Away, at the other end of the solitary suburban street, just visible sauntering along and swinging his stick in his hand.

Without knowing why he did so, Mat turned instantly and walked after him, calling to him to come back. The third summons reached him: he stopped, hesitated, made comic gesticulations with his stick in the air—then began to retrace his steps.

The effort of walking and calling after him, had turned Mat’s thoughts in another direction. They now occupied themselves again with the hints that Zack had dropped of some incomprehensible connection between a Hair Bracelet, and the young girl who was called by the strange name of “Madonna.” With the remembrance of this, there came back also the recollection of the letter about a bracelet, and its enclosure of hair, which he had examined in the lonely cattle-shed at Dibbledean, and which still lay in the little box bearing on it the name of “Mary Grice.”

“Well!” cried Zack, speaking as he came on. “Well, Cupid! what do you want with me now?”

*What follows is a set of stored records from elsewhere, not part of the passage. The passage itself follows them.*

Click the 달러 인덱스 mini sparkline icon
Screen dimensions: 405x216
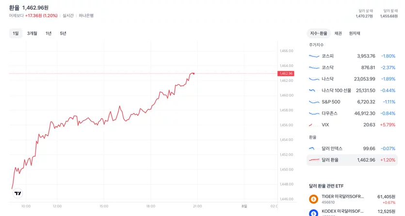[314, 149]

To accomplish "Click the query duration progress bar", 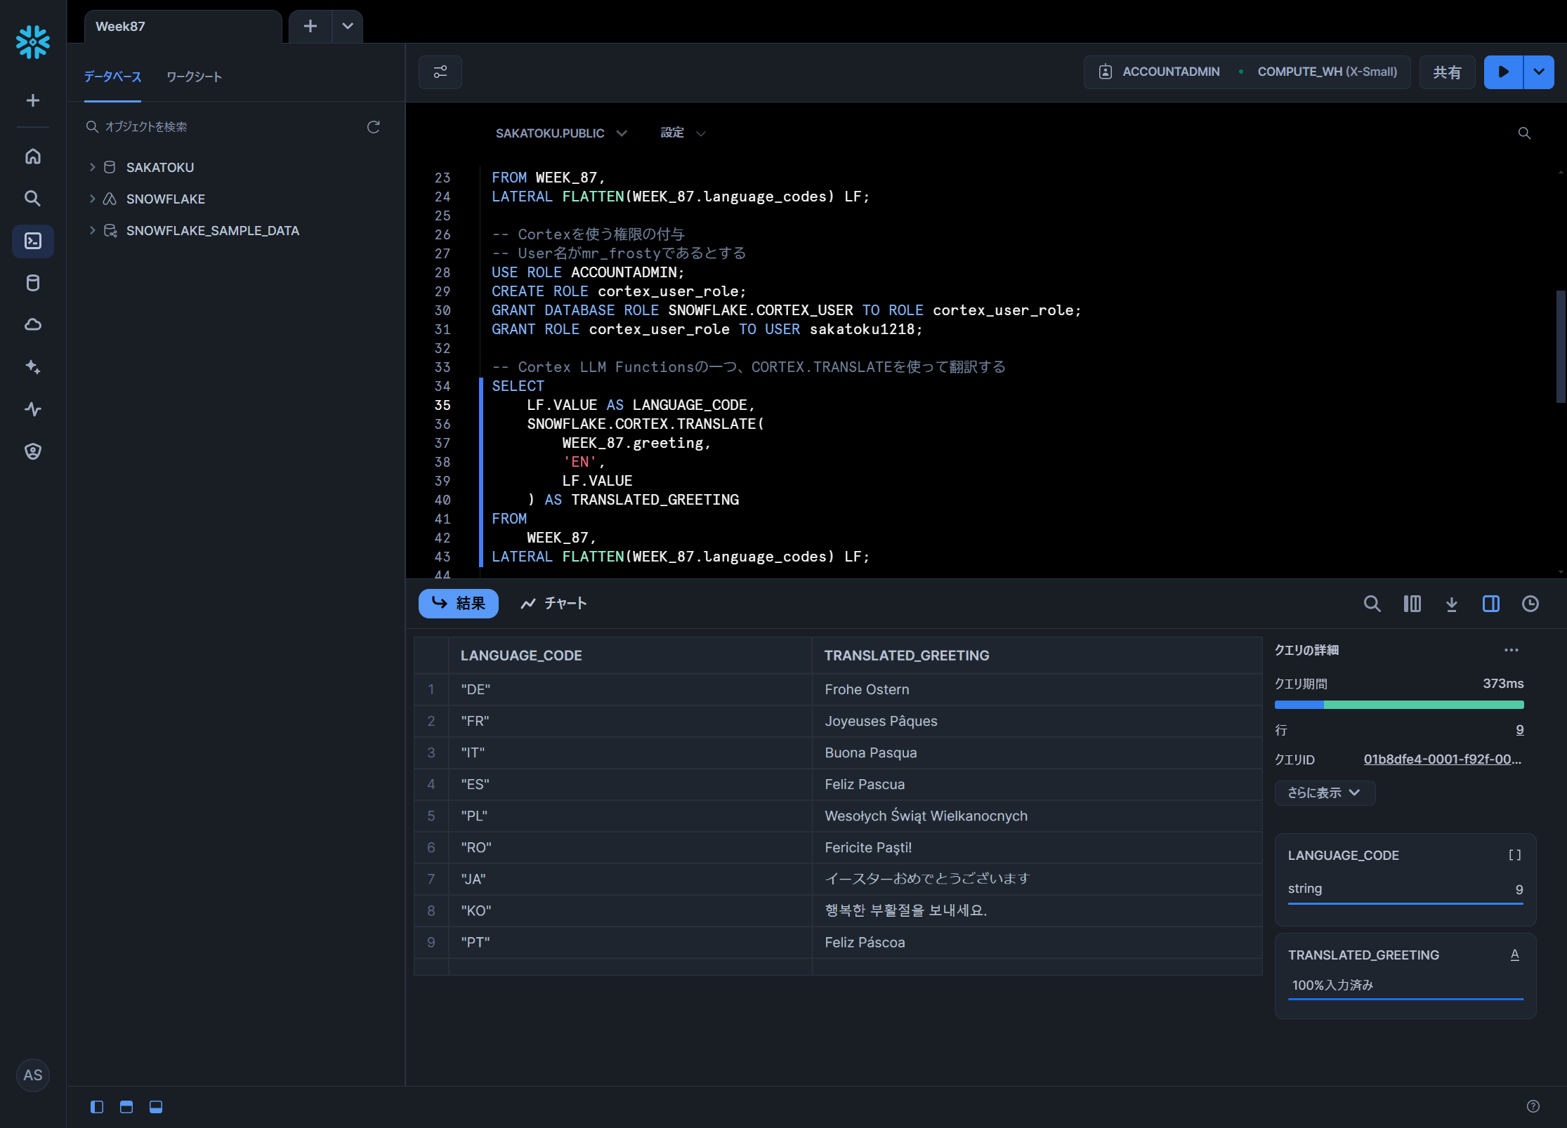I will 1398,705.
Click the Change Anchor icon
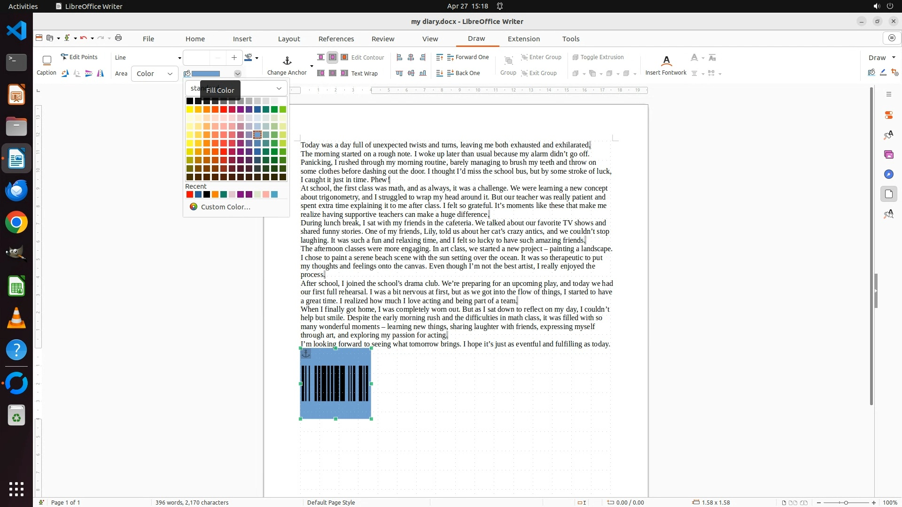 coord(287,61)
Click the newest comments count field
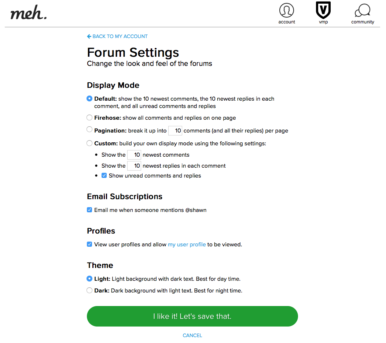This screenshot has width=386, height=343. pos(134,155)
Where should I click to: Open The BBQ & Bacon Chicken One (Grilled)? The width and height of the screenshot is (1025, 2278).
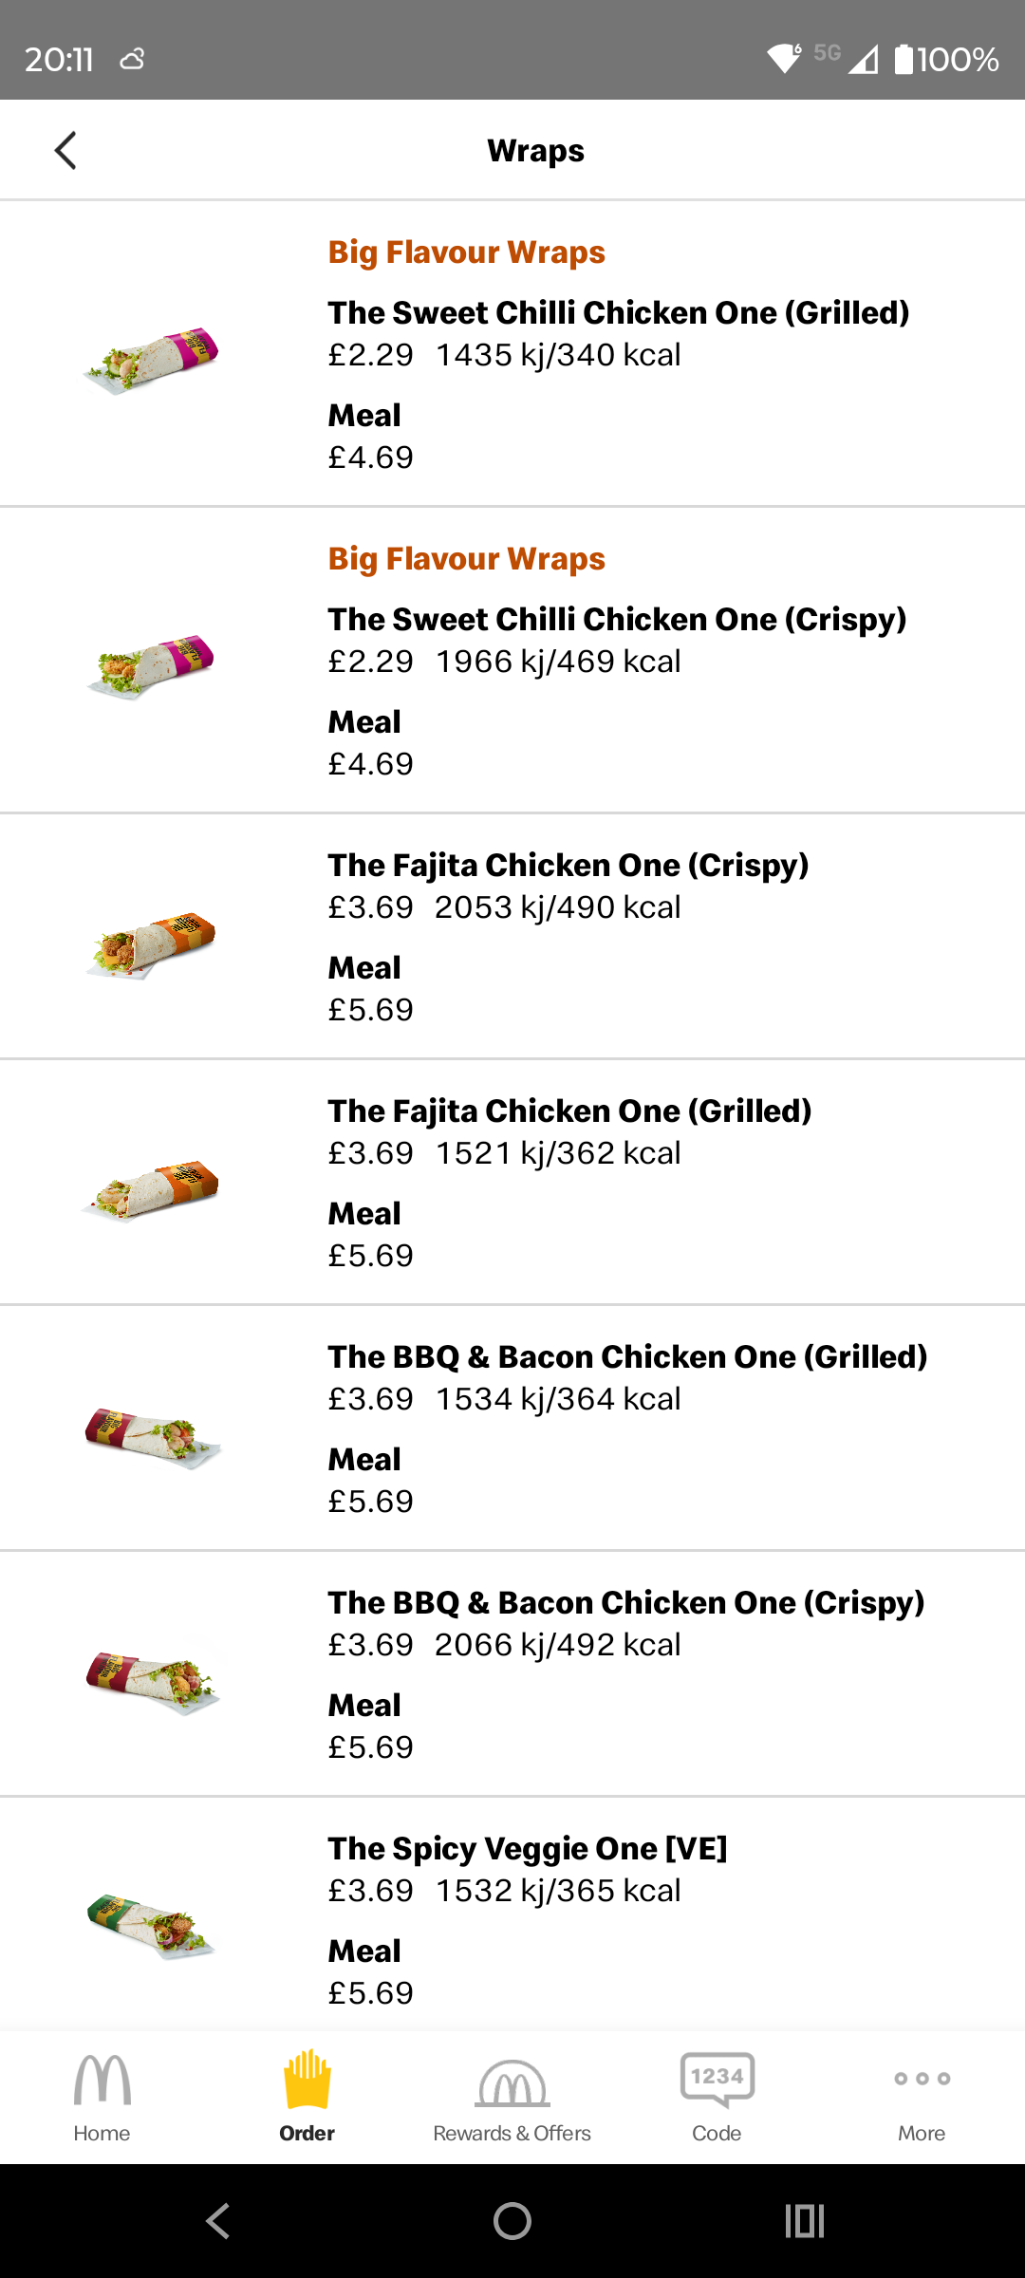(x=627, y=1357)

Mat did not immediately answer. His thoughts were still traveling back cautiously over the ground which they had already explored. Once more, he was pondering on that little circle of plaited hair, having gold at each end, and looking just big enough to go round a woman’s wrist, which he had seen in the drawer of Mr. Blyth’s bureau. And once again, the identity between this object and the ornament which young Thorpe had described as being the thing called a Hair Bracelet, began surely and more surely to establish itself in his mind.

“Now then, don’t keep me waiting,” continued Zack, laughing again as he came nearer; “clap your hand on your heart, and give me your tender message for the future Mrs. Marksman.”

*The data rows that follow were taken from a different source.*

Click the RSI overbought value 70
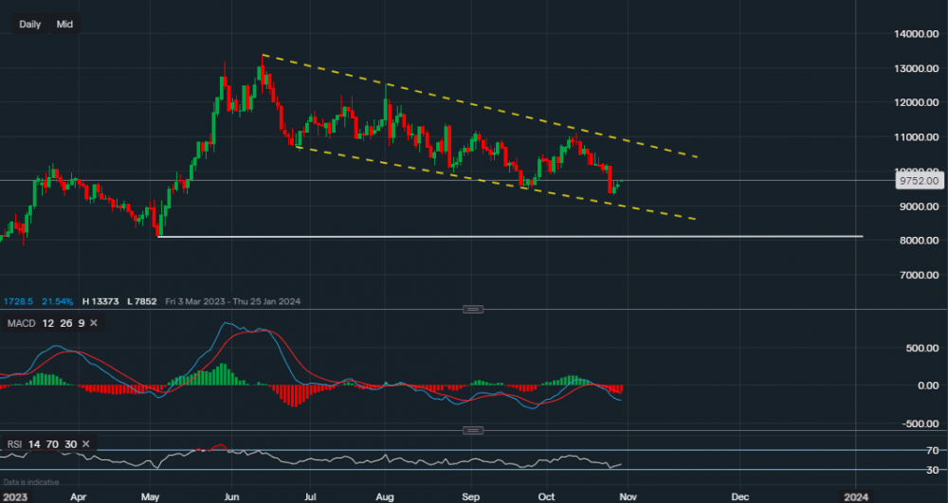The image size is (948, 503). 53,443

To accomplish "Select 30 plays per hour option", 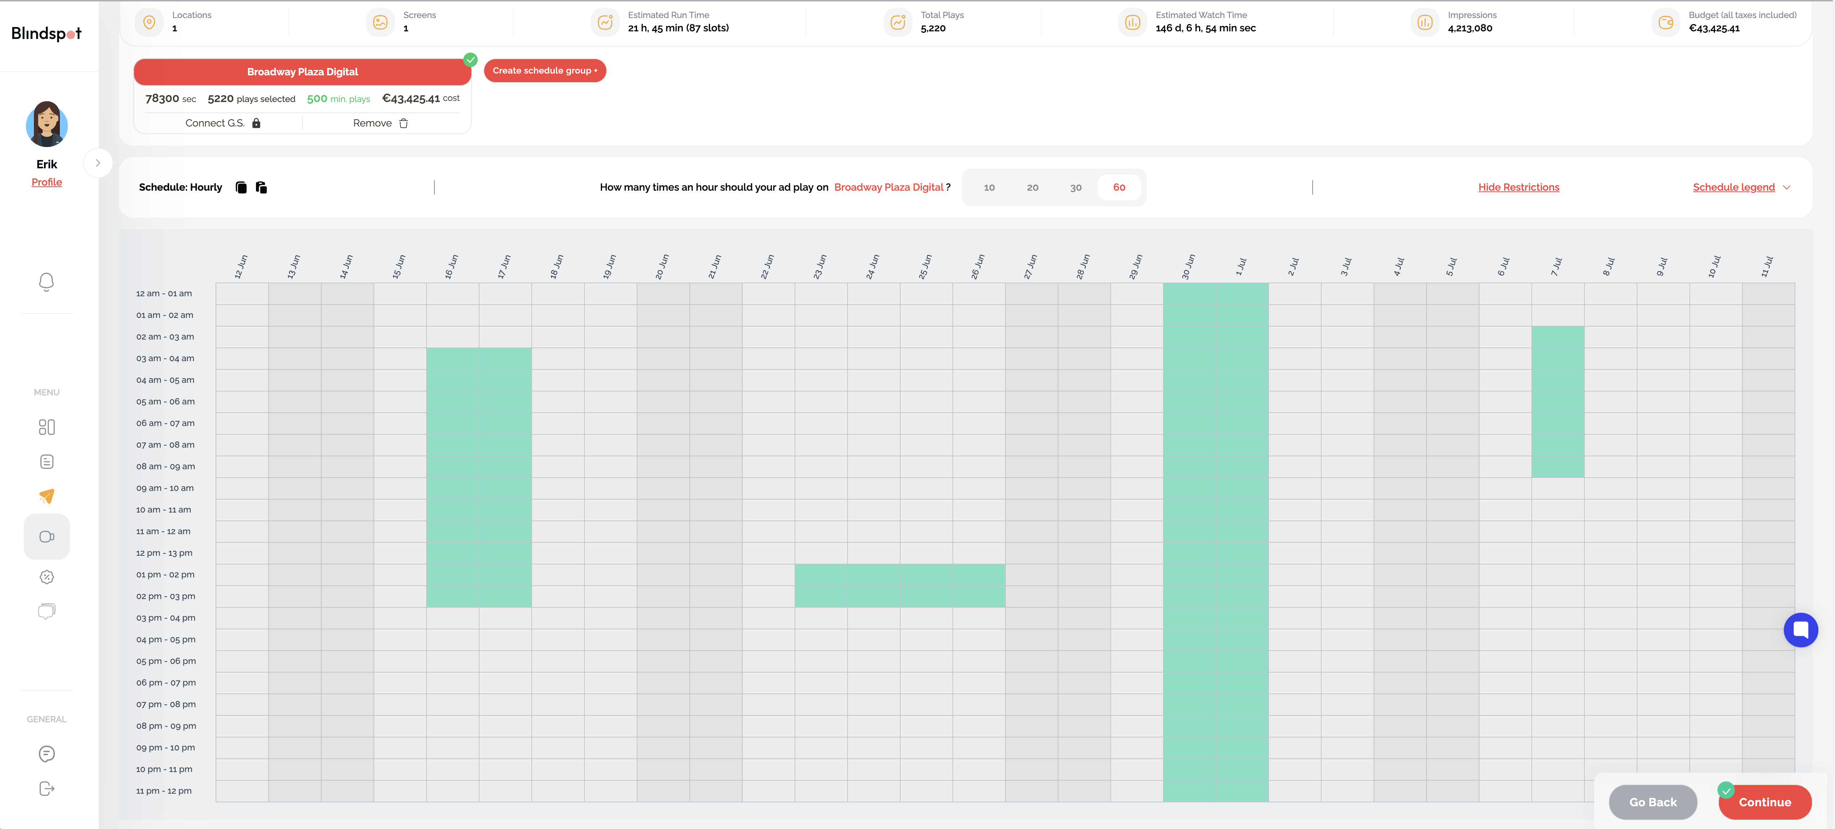I will pyautogui.click(x=1076, y=187).
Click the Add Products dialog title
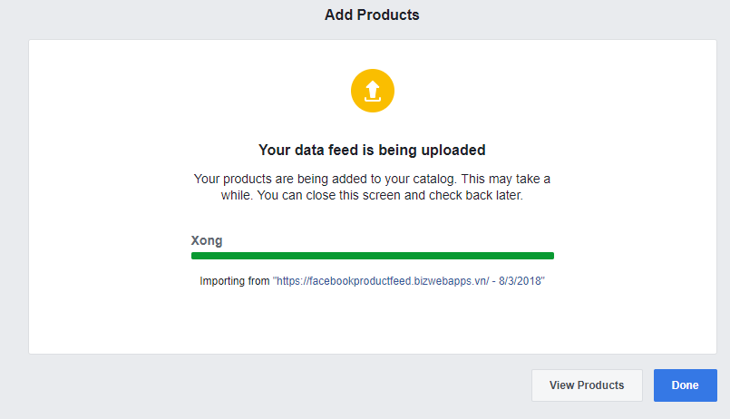 (x=372, y=15)
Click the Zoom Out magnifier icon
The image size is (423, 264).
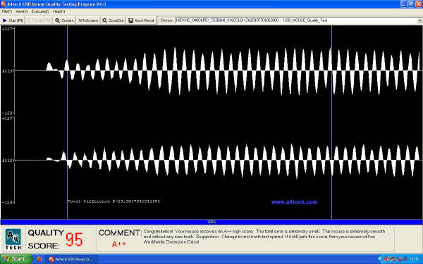(104, 20)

It was on the tip of Mat’s tongue to emulate the communicativeness of young Thorpe, and to speak unreservedly of what he had seen in the drawer of the bureau—but he suddenly restrained the words just as they were dropping from his lips. At the same moment his eyes began to lose their vacant perturbed look, and to brighten again with something of craft and cunning, added to their customary watchful expression.